I recently purchased a Dazzle DVC100 so that I could capture ~40 old home movies to a digital format. Using Open Broadcaster Software, and I was able to capture from a new-ish Sony Handycam without too much trouble. However, I am getting crazy rainbow colors while trying to capture from a Panasonic Palmcorder PV-IQ404. After several minutes of capture, the video turns black and white. If I close OBS and reopen it - color returns for several more minutes. The same happens with Amarec and VLC.

I assume that this is related to the Dazzle, since the camera plays back fine on my TV. My research on these forums leads me to believe that my problems might be related to VHS-C (and Macrovision, though these are home movies; they shouldn't be copy-protected, right?) Some fixes seem to be purchasing a high quality VHS player and/or a TBC.

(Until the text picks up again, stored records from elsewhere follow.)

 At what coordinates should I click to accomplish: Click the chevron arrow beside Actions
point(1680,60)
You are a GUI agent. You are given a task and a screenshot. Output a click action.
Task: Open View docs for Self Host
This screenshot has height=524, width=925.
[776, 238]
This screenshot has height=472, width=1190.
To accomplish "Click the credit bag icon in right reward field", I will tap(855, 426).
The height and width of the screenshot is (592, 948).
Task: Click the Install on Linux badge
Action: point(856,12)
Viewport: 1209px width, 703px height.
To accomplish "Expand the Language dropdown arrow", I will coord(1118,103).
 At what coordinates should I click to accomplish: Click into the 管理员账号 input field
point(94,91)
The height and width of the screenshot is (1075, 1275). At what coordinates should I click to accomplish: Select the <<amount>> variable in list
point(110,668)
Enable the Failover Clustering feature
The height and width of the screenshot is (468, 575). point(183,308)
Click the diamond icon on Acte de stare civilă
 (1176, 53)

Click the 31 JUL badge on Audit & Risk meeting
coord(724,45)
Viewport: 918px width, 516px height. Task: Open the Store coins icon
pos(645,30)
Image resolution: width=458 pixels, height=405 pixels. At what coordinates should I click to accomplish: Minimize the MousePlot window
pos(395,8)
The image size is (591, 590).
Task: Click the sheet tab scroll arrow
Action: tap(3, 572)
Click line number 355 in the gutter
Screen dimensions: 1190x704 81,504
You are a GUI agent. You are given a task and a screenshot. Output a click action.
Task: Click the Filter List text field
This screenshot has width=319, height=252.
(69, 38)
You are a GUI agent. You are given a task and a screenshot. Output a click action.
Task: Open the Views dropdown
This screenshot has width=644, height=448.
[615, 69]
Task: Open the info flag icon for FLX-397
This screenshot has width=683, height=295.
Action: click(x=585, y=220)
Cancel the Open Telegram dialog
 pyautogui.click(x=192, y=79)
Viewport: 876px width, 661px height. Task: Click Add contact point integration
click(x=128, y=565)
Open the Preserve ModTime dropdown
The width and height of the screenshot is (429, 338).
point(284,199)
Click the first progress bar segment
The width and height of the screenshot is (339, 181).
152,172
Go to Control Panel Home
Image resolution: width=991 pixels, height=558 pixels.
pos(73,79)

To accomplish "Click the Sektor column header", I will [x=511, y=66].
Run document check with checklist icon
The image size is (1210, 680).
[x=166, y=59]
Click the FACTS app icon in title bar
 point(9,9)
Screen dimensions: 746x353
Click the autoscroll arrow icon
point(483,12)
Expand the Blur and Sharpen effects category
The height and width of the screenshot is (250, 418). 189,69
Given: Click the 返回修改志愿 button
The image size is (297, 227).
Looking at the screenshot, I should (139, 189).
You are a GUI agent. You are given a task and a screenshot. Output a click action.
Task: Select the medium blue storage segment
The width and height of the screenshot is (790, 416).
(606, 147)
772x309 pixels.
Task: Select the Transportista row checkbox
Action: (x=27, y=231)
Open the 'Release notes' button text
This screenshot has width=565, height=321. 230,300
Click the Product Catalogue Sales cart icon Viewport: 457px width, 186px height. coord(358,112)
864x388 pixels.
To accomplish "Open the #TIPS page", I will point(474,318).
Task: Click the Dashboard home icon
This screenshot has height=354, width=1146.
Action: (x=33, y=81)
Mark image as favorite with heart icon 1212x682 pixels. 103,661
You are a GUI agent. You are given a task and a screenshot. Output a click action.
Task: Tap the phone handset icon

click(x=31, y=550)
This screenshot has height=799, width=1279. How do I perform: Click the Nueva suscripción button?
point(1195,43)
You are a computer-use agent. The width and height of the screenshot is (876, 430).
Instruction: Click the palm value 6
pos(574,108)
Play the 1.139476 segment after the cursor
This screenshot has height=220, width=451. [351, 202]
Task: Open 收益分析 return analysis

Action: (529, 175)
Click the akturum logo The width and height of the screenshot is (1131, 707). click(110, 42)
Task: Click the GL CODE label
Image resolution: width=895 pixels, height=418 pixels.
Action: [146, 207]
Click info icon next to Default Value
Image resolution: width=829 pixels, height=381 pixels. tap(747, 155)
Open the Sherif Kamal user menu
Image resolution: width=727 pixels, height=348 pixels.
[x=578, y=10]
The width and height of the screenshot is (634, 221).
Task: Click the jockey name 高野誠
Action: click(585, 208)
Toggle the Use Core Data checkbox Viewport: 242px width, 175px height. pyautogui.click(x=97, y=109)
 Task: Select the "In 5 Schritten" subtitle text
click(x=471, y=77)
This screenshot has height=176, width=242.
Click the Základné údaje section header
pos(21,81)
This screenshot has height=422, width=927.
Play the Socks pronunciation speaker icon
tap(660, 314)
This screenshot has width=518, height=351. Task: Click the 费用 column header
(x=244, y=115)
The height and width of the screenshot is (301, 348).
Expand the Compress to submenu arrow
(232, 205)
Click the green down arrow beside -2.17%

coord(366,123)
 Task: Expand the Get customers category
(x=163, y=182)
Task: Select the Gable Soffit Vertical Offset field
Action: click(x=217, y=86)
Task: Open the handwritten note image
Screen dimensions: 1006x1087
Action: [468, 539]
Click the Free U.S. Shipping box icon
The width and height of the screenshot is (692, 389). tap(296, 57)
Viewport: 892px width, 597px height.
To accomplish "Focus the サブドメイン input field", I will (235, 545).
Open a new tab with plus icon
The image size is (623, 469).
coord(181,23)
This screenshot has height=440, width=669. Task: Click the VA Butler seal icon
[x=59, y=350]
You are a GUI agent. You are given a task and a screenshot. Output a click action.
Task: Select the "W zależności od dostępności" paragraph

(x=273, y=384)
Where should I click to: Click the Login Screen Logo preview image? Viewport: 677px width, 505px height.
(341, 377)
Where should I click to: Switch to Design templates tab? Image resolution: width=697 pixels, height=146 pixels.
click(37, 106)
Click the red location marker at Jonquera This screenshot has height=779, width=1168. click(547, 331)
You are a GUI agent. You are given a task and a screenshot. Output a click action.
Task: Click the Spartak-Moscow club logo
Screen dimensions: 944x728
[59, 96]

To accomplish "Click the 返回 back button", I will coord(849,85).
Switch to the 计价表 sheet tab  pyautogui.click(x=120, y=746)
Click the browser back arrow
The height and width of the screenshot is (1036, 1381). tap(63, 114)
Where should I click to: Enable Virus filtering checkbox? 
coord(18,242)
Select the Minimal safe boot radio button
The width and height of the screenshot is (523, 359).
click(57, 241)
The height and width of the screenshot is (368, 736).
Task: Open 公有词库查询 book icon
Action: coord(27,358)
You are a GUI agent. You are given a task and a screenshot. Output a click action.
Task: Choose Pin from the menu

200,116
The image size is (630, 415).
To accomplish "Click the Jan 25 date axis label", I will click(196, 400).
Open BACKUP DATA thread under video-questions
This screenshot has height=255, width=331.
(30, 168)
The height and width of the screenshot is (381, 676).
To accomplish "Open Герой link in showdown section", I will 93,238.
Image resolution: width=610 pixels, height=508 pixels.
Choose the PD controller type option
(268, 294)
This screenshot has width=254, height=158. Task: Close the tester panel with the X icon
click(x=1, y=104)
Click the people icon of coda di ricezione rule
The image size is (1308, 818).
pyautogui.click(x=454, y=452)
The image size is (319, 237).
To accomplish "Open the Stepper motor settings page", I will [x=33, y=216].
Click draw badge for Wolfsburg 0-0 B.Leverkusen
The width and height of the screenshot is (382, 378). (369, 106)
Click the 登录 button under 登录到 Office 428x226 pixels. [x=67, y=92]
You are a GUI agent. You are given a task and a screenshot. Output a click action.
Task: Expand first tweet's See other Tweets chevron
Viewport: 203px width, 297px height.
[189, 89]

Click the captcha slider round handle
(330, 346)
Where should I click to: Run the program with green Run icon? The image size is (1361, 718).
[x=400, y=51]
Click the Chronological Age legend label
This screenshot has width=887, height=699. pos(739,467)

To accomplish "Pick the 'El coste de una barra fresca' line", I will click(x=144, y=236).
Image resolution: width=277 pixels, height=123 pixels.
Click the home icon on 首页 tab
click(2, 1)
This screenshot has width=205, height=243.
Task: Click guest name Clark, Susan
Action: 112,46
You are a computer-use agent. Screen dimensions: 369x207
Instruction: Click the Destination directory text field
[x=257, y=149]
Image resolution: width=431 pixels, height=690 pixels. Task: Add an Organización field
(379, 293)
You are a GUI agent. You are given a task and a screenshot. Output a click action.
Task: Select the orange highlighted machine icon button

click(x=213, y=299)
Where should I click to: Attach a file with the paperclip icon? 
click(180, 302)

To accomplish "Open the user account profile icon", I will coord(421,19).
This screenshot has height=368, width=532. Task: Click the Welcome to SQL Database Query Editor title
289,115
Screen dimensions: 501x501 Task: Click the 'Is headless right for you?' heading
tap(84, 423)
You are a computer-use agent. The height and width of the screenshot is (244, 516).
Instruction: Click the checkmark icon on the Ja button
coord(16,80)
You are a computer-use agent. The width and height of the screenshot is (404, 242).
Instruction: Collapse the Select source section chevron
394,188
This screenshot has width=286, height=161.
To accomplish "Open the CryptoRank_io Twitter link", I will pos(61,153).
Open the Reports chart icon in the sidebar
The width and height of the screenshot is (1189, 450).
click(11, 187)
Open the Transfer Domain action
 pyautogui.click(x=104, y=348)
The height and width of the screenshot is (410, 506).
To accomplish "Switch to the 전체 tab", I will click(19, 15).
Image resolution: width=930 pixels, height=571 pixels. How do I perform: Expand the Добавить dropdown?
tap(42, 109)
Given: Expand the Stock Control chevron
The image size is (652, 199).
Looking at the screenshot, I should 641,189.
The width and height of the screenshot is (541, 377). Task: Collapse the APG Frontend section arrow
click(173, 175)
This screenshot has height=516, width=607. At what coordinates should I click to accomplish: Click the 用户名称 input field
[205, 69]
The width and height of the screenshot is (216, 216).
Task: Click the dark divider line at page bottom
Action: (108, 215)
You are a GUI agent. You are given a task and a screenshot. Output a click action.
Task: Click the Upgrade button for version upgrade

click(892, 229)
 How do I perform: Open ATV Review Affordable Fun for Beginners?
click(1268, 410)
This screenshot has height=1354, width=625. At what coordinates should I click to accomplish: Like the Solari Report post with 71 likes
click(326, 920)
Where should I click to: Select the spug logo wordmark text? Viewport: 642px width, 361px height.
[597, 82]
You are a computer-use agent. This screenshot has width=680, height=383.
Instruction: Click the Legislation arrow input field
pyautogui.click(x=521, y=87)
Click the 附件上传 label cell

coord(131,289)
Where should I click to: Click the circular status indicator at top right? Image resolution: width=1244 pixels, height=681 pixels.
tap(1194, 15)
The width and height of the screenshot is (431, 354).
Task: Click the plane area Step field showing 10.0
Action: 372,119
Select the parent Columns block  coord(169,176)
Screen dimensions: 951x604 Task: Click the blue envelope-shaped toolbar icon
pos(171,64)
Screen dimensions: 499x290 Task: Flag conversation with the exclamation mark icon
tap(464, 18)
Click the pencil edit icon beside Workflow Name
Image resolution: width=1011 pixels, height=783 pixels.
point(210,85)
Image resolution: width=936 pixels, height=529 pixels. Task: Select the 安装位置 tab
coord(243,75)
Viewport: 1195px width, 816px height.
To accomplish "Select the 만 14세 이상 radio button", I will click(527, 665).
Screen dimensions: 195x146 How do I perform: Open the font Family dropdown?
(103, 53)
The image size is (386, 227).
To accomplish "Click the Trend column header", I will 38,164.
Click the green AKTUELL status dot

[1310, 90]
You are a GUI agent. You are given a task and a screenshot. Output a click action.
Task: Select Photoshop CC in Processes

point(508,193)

Really though, I'm just not very concerned about quality. I want to fix these color issues, but I am trying to keep from spending hundreds of dollars if I can help it. Do any of you have any suggestions/recommendations for somebody on a budget?

I'm wondering if it may be worth my time to just purchase a different capture card, and see how that works for me. However, I've seen some comments that indicate that VHS-C will NEVER work over USB because of limited bandwidth. Would a PCI-based capture card work better?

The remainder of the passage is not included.